VI) It is now a straightforward exercise to establish the corresponding Wick's Theorem $$ T(f(\hat{A})) ~=~ \exp\left(\frac{1}{2}\sum_{i,j\in I}\hat{C}_{ij}\frac{\partial}{\partial\hat{A}_j}\frac{\partial}{\partial\hat{A}_i} \right):f(\hat{A}):, $$ meaning a rule for how to re-express one ordering prescription $T(f(\hat{A}))$ [where $f$ is a sufficiently nice function of the $(\hat{A}_i)_{i\in I}$ family] in terms of the other ordering prescription $::$ and (multiple) contractions $\hat{C}_{ij}$. And vice-versa with the roles of the two orderings $T$ and $::$ interchanged: $$ :f(\hat{A}): ~=~ \exp\left(-\frac{1}{2}\sum_{i,j\in I}\hat{C}_{ij}\frac{\partial}{\partial\hat{A}_j}\frac{\partial}{\partial\hat{A}_i} \right)T(f(\hat{A})). $$ Such Wick's Theorems can now be applied successively to establish nested Wick's Theorems, such as, e.g.,$^4$ $$ T(:f(\hat{A})::g(\hat{A}):) ~=~ \left. \exp\left(\sum_{i,j\in I}\hat{C}_{ij}\frac{\partial}{\partial\hat{A}_j}\frac{\partial}{\partial\hat{B}_i} \right) :f(\hat{A}) g(\hat{B}): \right|_{\hat{B}=\hat{A}}. $$ These Wick's Theorems may be extended to a larger class of operators than just the $(\hat{A}_i)_{i\in I}$ family through (graded) multilinearity.
VII) Let us now assume that the operators $\hat{A}_i$ are Bosonic for simplicity. A particular consequence of a nested Wick's Theorem is the following version
$$T(:\hat{A}^2_i::\hat{A}^2_j:) ~=~ 2\hat{C}_{ij}^2 + 4 \hat{C}_{ij}:\hat{A}_i\hat{A}_j: + :\hat{A}^2_i\hat{A}^2_j:$$
of OP's sought-for eq. (1). Finally, let us mention that Wick's Theorem, radial order, OPE, etc., are also discussed in this and this Phys.SE posts.
--
Footnotes:
$^1$ Example: The Weyl/symmetric ordering satisfies $$W(f(\hat{A})) ~=~\left. \exp\left(\sum_{i\in I}\hat{A}_i \frac{\partial}{\partial a_i} \right) f(a) \right|_{a=0}. $$ For more details, see e.g. my Phys.SE answer here.
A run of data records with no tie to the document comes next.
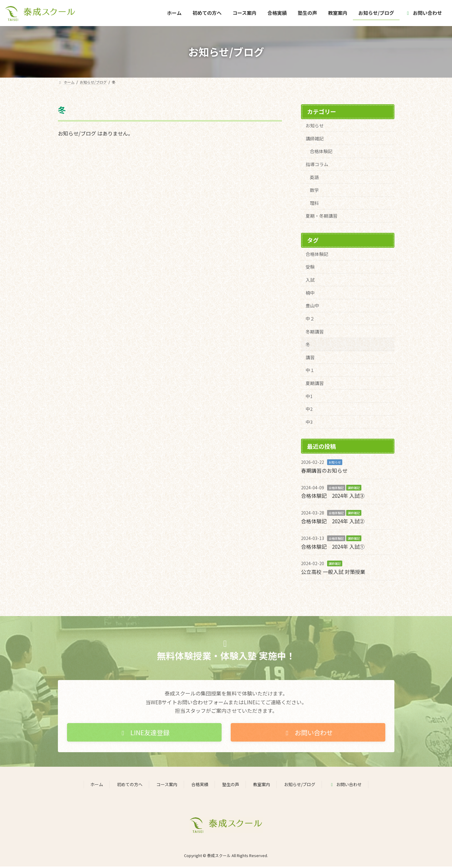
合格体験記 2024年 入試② (333, 522)
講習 (310, 358)
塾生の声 (231, 785)
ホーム (97, 785)
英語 (314, 177)
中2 (309, 410)
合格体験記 (321, 151)
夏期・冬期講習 (321, 216)
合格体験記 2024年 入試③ (333, 497)
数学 (314, 190)
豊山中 (312, 306)
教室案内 (262, 785)
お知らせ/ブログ (299, 785)
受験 (310, 267)
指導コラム (317, 164)
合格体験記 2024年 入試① (333, 548)
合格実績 (200, 785)
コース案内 (167, 785)
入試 (310, 280)
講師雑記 (315, 138)
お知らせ (315, 125)
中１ (310, 371)
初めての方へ (130, 785)
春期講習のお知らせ (324, 471)
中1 (309, 397)
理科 (314, 203)
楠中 (310, 293)
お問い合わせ (345, 785)
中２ (310, 319)
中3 (309, 423)
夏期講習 (315, 384)
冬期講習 (315, 332)
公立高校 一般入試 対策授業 (333, 573)
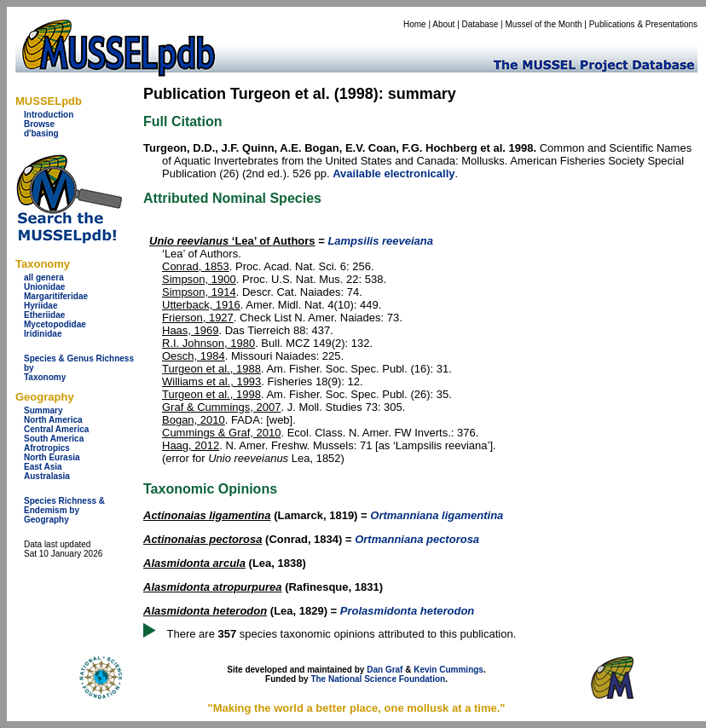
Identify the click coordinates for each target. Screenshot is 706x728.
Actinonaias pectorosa (202, 539)
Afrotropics (47, 448)
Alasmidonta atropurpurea (212, 586)
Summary (43, 410)
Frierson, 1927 (198, 317)
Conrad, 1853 (195, 266)
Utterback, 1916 (201, 304)
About (443, 24)
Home (414, 24)
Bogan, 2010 (194, 419)
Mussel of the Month (544, 24)
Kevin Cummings (448, 669)
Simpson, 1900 (199, 279)
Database (480, 24)
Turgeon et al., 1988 (211, 368)
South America (54, 438)
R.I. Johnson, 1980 (208, 343)
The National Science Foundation (378, 679)
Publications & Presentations (643, 24)
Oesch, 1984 (194, 355)
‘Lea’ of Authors (232, 240)
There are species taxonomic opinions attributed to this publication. (342, 633)
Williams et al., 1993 (211, 381)
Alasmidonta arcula (194, 563)
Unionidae (44, 286)
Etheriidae (44, 315)
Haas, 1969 (190, 330)
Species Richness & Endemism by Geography (64, 510)
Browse (39, 124)
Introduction (49, 114)
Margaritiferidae (55, 296)
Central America (56, 429)
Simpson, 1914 (199, 292)
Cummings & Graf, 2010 (221, 432)
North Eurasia (52, 457)
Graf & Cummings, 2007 (221, 407)
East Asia (43, 466)
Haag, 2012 (190, 445)
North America (53, 419)
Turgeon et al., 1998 (211, 394)
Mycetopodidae (55, 324)
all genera (43, 277)
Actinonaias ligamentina (207, 515)
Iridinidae (43, 333)
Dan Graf (385, 669)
$^2$ The Koszul sign convention produces a minus sign every time two Grassmann-odd objects are permuted. In this answer $|\hat{A}_i|=0,1 \pmod 2$ denotes the Grassmann-parity of $\hat{A}_i$.
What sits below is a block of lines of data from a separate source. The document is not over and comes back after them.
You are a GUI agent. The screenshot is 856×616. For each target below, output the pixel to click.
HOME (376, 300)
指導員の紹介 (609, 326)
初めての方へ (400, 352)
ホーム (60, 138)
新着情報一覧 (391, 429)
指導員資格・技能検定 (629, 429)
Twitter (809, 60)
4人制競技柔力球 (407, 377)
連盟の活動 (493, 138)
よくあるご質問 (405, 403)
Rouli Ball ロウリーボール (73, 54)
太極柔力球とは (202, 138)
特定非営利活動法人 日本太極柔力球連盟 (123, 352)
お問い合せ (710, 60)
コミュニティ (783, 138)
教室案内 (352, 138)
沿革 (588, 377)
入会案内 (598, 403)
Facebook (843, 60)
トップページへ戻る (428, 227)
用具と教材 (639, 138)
$^3$ Being equal wrt. an order is in general an equivalence relation, and it is often a weaker condition than being equal as elements of $I$.
$^4$ A nested Wick's Theorem (between radial order and normal order) is briefly stated in eq. (2.2.10) on p. 39 in J. Polchinski, String Theory, Vol. 1. Beware that radial order is often only implicitly written in CFT texts. By the way, a side-effect/peculiarity of nested ordering symbols are discussed in this Phys.SE post.